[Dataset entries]
Start of Block

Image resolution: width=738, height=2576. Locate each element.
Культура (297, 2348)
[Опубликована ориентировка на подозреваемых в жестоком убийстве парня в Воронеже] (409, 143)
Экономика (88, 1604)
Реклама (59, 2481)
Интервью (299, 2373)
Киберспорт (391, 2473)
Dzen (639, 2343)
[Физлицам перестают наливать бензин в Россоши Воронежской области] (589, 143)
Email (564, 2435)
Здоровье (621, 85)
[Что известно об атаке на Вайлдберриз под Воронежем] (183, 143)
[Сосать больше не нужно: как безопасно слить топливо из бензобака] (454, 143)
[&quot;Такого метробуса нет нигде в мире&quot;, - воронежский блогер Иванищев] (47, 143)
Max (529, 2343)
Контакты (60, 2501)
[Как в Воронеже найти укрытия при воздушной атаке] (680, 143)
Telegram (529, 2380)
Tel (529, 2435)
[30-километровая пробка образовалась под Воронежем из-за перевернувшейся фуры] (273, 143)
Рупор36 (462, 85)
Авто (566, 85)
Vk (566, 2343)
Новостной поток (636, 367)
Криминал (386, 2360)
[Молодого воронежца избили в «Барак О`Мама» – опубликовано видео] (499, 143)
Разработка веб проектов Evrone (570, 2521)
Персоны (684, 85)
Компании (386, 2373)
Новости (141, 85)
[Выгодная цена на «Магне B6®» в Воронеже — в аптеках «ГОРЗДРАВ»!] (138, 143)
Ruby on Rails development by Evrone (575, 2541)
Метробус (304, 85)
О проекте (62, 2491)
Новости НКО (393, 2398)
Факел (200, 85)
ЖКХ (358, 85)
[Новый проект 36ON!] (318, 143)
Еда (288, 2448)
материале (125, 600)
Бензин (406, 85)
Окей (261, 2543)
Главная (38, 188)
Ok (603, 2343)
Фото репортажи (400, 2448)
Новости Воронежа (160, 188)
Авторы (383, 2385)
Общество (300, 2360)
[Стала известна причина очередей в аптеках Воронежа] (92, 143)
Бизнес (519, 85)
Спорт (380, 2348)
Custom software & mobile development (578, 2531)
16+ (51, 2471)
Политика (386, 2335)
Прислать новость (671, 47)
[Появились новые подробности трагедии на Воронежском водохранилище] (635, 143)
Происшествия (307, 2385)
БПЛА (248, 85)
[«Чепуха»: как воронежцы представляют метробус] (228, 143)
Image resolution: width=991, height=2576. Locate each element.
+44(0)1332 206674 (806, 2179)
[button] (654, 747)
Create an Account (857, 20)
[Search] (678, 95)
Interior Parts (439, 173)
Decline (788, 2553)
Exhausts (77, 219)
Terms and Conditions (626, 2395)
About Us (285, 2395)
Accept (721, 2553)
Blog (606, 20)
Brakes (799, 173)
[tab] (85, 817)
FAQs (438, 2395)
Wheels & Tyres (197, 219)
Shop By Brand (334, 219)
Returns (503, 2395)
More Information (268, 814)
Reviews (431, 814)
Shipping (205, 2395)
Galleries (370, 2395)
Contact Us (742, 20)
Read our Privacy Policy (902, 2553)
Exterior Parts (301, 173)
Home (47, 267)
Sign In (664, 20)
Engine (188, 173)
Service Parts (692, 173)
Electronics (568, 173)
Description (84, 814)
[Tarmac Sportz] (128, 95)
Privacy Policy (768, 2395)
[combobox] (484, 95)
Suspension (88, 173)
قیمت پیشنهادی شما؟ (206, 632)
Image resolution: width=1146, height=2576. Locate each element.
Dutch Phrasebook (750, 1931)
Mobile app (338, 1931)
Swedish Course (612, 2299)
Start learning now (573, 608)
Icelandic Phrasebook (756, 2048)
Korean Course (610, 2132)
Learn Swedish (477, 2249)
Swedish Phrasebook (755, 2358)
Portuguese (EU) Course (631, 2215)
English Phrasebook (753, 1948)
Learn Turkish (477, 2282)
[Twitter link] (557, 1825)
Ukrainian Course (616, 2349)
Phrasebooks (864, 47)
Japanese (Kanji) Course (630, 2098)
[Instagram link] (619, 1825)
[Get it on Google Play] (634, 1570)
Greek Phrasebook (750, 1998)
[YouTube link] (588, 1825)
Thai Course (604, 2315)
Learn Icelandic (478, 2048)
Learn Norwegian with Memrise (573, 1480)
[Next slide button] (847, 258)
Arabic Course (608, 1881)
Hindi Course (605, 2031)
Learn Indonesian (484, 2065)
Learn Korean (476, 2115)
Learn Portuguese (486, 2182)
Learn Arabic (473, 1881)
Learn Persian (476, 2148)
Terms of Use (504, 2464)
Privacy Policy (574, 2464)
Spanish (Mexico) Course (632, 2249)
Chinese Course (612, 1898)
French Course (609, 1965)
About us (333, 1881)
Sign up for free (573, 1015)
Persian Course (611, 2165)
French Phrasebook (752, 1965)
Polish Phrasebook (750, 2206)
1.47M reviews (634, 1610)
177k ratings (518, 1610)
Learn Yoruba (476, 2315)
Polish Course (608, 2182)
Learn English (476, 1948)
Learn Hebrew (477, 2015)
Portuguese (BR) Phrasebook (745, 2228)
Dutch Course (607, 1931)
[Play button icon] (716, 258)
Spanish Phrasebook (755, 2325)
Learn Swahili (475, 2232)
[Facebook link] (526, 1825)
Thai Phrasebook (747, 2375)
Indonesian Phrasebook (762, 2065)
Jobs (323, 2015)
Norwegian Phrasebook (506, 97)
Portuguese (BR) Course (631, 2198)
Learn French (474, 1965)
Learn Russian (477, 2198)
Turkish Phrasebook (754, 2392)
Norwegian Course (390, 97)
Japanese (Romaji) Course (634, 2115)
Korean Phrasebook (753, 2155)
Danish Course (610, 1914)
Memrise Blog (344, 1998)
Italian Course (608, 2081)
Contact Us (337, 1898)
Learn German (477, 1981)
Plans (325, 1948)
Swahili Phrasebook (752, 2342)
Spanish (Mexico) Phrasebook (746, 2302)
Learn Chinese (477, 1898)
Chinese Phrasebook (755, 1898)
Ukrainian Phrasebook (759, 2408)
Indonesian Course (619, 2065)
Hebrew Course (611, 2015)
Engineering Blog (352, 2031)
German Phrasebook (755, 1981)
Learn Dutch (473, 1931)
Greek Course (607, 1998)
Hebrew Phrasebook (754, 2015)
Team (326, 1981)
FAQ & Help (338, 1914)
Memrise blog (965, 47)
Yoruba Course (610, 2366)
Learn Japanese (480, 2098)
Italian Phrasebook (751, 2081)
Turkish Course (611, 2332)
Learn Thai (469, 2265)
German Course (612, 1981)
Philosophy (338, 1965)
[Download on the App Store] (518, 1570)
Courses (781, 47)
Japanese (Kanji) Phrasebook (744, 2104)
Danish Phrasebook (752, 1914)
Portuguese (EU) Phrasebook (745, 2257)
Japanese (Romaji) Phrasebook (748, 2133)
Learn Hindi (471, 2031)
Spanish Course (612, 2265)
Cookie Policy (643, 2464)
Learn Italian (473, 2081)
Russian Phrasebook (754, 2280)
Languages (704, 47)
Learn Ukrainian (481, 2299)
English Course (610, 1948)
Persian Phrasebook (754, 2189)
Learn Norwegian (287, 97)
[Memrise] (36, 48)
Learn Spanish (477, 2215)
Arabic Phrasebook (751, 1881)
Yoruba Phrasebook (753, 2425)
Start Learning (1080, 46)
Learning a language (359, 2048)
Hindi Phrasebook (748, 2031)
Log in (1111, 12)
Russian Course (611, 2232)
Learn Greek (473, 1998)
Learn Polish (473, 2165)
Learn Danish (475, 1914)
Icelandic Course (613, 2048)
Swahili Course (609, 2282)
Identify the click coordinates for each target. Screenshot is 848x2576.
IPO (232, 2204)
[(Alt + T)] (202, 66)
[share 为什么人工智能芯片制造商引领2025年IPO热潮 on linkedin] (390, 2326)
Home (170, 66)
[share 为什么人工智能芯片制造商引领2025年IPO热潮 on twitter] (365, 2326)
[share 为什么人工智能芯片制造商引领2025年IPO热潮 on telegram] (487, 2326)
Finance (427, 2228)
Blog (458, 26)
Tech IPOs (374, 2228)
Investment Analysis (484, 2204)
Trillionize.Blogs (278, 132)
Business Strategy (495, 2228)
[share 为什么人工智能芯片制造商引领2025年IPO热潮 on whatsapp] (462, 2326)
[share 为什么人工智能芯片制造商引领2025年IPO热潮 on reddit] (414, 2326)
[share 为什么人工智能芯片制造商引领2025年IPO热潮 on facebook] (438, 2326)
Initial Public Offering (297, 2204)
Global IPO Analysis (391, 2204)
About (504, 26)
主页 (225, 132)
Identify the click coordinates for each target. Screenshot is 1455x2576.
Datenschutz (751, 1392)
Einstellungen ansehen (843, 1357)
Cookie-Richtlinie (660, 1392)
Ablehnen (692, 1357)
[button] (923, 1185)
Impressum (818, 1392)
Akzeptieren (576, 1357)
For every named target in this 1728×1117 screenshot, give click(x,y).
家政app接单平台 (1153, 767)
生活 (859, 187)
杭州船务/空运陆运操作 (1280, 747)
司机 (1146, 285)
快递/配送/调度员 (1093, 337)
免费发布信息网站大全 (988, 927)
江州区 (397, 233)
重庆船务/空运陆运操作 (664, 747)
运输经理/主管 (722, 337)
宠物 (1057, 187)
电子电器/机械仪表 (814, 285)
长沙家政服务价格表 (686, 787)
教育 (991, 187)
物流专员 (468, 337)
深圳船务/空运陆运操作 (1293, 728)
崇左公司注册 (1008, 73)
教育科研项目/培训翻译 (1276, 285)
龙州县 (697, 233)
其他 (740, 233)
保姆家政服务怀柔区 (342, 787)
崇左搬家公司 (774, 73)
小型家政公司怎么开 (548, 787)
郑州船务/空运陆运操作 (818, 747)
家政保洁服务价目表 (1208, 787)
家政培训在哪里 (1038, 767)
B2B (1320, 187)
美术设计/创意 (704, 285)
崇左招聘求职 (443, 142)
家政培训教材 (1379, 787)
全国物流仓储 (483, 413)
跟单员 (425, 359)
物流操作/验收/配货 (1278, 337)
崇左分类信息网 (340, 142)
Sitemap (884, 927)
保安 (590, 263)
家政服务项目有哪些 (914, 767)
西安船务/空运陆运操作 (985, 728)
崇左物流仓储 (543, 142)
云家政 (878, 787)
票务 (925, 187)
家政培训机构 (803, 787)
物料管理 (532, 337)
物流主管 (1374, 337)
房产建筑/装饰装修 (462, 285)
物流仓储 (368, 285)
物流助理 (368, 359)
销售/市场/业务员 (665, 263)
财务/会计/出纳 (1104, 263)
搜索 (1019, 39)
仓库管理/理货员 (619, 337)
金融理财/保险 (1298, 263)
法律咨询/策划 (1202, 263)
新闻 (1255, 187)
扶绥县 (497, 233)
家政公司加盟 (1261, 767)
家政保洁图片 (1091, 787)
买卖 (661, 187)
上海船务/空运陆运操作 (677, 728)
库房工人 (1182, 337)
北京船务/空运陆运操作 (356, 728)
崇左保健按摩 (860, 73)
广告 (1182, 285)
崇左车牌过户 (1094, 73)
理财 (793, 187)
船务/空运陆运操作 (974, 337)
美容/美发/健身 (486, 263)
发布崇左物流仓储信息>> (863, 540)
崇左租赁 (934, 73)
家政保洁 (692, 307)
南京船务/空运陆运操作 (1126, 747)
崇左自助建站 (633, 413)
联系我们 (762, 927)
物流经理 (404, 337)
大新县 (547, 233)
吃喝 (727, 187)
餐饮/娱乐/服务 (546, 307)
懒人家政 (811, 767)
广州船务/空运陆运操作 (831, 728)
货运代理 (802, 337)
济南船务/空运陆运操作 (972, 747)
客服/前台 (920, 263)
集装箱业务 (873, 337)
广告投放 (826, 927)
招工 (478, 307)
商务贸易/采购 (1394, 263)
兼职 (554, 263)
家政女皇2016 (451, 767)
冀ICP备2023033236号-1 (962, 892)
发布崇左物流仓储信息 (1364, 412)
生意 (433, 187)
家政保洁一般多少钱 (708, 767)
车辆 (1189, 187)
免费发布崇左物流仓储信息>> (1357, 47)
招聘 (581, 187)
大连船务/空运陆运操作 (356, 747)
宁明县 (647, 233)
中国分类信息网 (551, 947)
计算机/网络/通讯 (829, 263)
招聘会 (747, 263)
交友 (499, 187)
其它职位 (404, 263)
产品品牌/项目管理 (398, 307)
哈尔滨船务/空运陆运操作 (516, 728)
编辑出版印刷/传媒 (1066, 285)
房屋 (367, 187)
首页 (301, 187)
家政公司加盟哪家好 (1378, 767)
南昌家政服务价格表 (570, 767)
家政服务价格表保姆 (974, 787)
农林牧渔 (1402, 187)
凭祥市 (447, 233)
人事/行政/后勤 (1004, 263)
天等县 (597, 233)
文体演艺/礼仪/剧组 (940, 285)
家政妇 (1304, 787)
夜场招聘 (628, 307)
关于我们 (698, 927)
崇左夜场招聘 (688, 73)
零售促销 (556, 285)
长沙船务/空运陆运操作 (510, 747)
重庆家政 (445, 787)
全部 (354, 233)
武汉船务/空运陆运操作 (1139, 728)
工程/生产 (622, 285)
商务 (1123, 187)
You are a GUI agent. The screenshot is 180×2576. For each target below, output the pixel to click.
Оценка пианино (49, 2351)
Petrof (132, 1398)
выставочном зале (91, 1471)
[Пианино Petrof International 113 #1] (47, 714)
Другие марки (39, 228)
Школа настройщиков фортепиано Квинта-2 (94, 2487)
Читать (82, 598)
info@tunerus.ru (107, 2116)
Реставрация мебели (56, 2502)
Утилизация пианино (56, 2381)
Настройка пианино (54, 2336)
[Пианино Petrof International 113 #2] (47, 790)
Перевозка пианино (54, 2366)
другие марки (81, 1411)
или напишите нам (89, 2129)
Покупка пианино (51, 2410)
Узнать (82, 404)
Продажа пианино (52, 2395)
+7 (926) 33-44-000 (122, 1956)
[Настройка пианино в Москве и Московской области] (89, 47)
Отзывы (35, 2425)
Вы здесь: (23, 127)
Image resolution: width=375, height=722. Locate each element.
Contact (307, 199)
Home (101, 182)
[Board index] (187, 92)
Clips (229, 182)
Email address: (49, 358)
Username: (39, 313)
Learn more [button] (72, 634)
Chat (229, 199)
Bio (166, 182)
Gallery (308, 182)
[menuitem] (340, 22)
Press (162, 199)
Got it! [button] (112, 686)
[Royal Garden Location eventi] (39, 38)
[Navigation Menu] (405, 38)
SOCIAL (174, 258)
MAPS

End of Block

## TASK DIRECTIONS
On how many lines above does "Parts" occur? Say the number only.

## SOLVED PROBLEM
3